>>>>>

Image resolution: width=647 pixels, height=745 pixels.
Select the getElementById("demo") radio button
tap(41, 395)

<<<<<
>>>>>

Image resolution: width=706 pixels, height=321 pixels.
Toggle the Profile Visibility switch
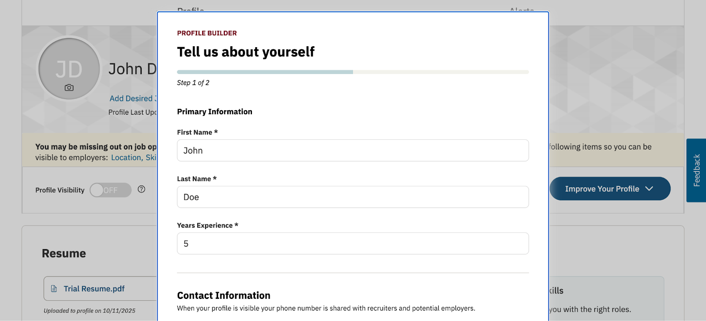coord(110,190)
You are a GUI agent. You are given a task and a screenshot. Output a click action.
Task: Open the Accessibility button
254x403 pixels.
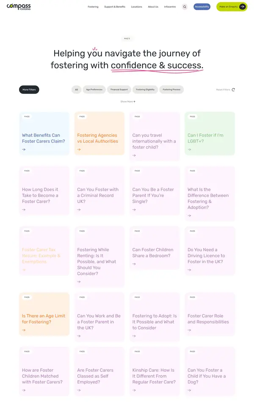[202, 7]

<<<<<

■ Exercise description: Counting every line that holds the string "height", give the total for the data above and nothing else.

■ Solution to the problem: 2